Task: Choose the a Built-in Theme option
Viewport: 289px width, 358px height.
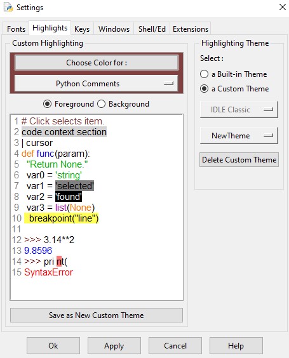Action: point(204,74)
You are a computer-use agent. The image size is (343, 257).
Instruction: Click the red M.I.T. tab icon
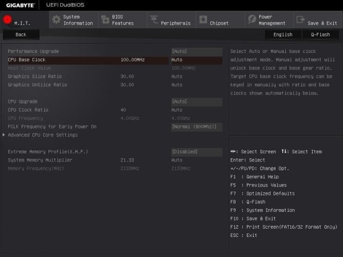[x=7, y=20]
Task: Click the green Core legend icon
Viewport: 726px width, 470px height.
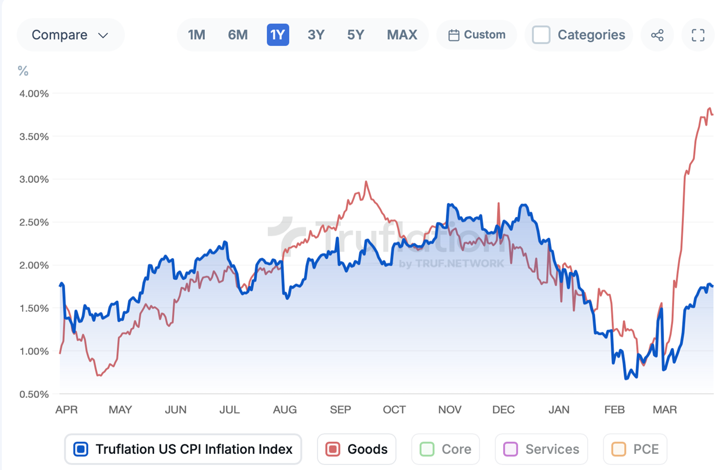Action: point(427,449)
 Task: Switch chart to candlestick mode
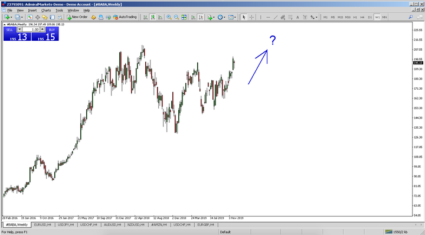(x=153, y=17)
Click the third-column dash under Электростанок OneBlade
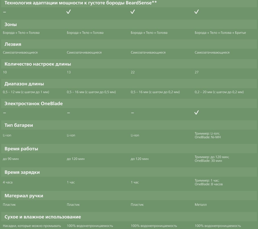This screenshot has width=258, height=229. click(x=132, y=113)
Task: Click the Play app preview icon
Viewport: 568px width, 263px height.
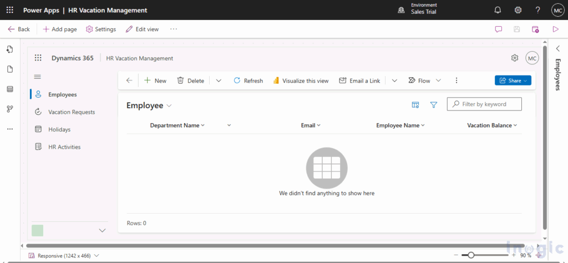Action: click(x=555, y=29)
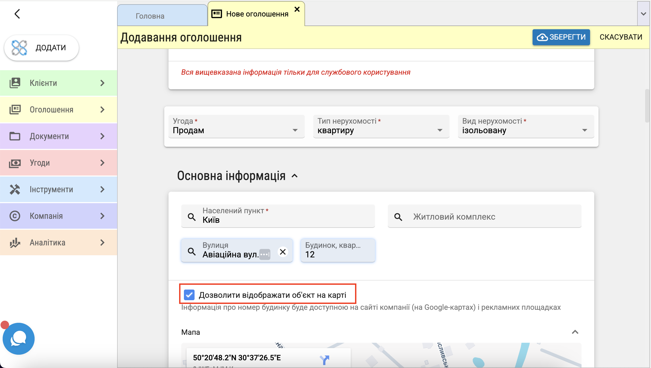Click the back arrow icon
Screen dimensions: 651x368
tap(17, 14)
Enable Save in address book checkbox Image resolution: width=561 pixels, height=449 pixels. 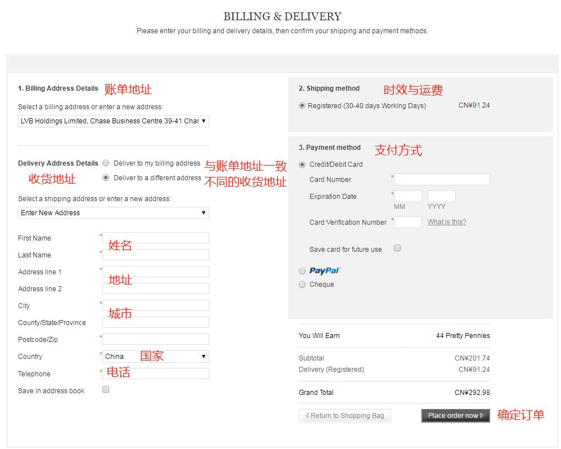[106, 389]
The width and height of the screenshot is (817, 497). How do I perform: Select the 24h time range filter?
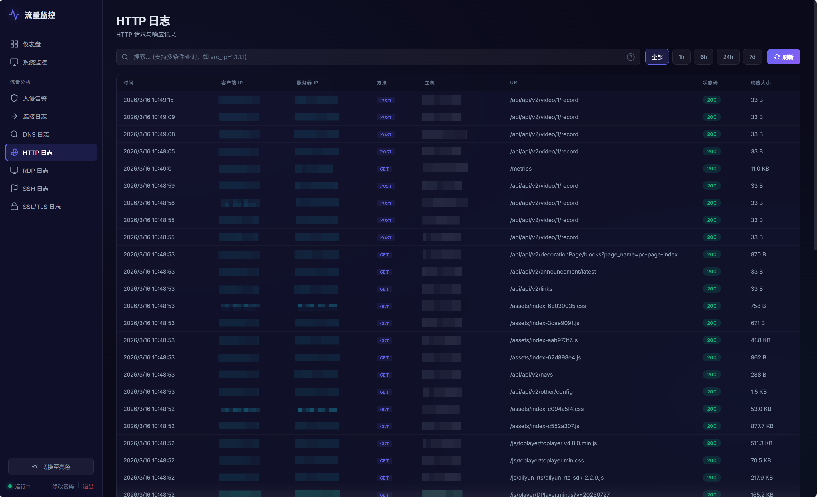click(728, 57)
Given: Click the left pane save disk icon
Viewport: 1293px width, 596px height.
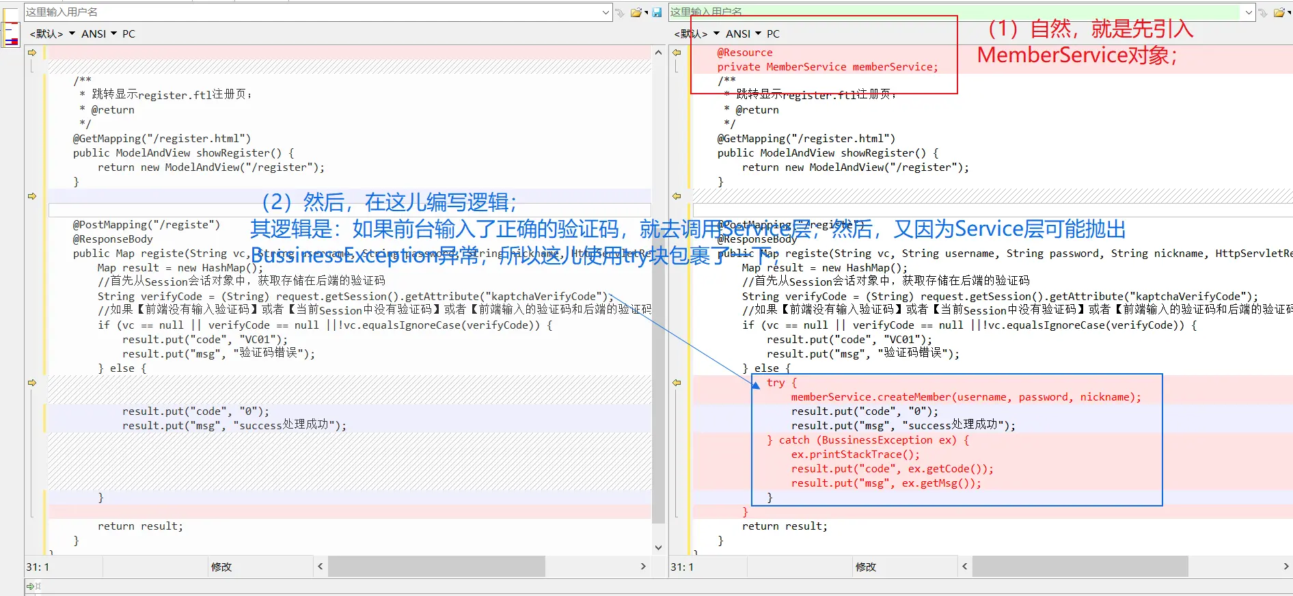Looking at the screenshot, I should point(657,12).
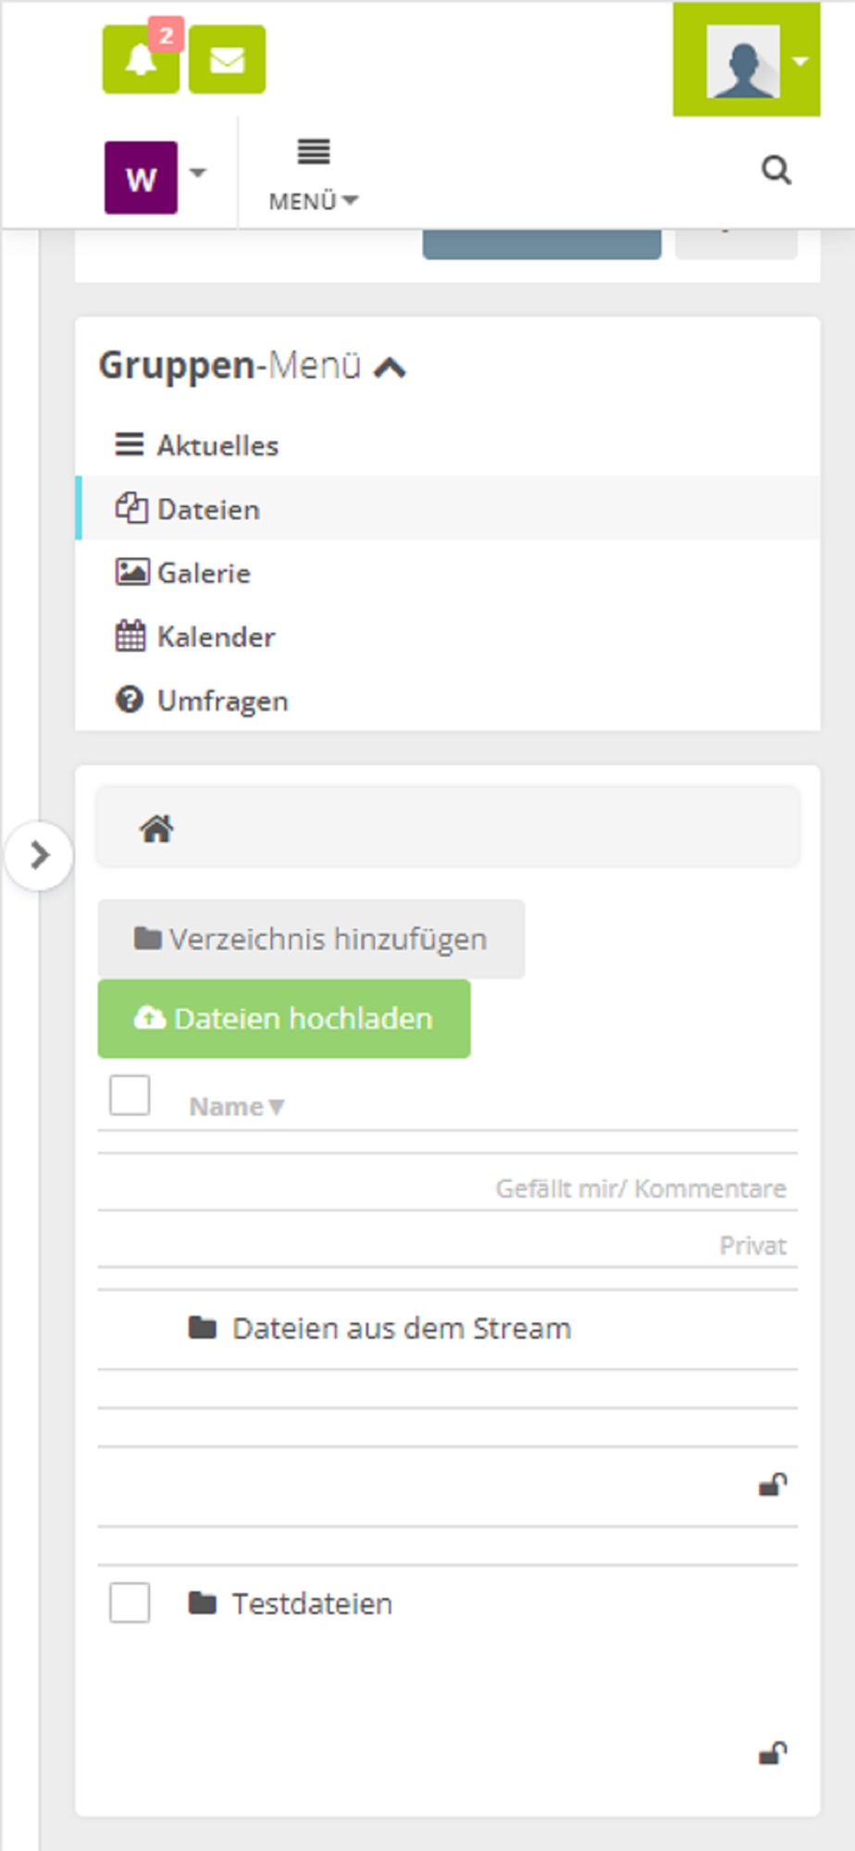The height and width of the screenshot is (1851, 855).
Task: Tick the select-all checkbox beside Name
Action: 130,1095
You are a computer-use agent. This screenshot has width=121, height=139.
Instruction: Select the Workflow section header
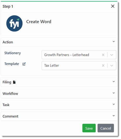click(x=59, y=94)
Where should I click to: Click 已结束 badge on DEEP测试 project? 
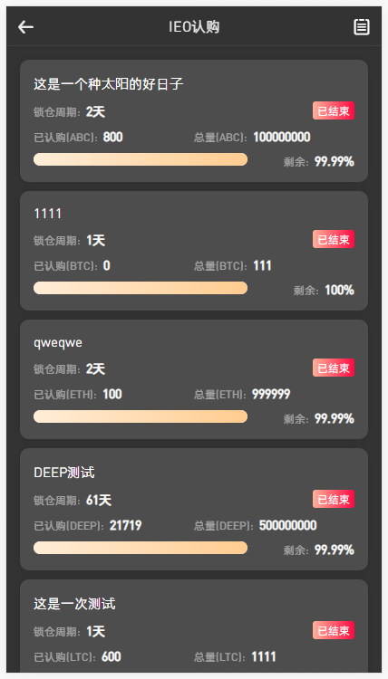point(334,499)
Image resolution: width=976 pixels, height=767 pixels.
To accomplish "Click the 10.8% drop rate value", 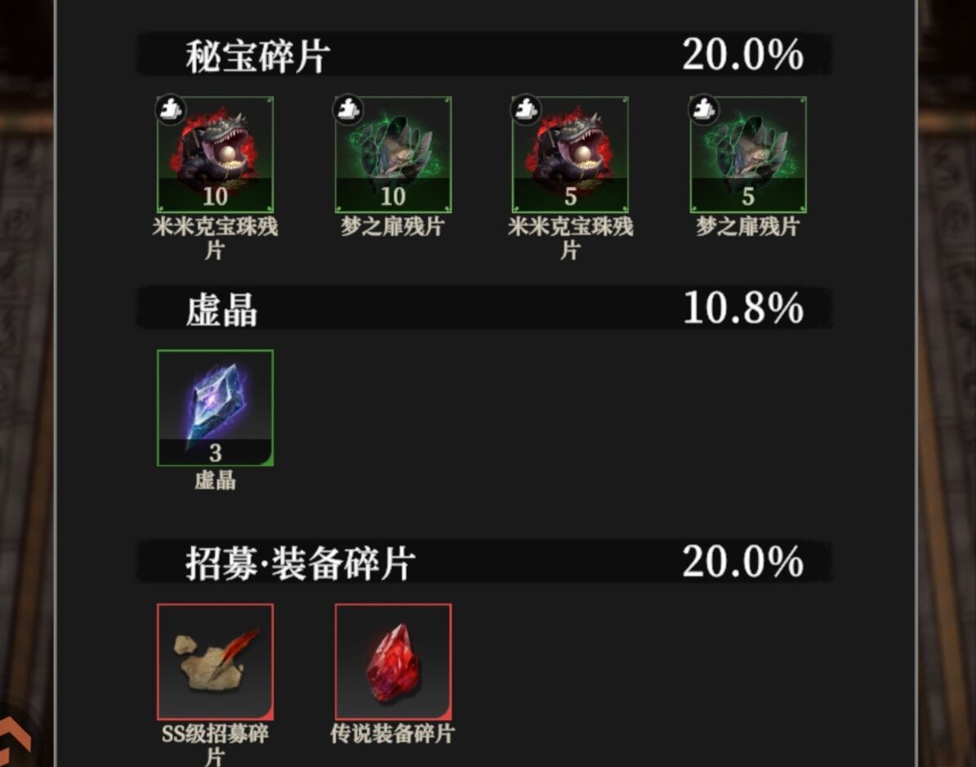I will [x=742, y=308].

------------------------------------

=== Your goal ===
Please quote the data starting at the line that contains "The width and" and ending at the line that contains "point(334,499)", leaving out the pictures.

=== Exercise output ===
The width and height of the screenshot is (817, 497). How do I perform: Select the 24h time range filter?
click(728, 57)
Given: Click the left pane save disk icon
Viewport: 1293px width, 596px height.
Looking at the screenshot, I should point(657,12).
The height and width of the screenshot is (1851, 855).
Task: Tick the select-all checkbox beside Name
Action: 130,1095
You are a computer-use agent. This screenshot has width=121, height=139.
Instruction: Select the Workflow section header
click(x=59, y=94)
Where should I click to: Click 已结束 badge on DEEP测试 project? 
point(334,499)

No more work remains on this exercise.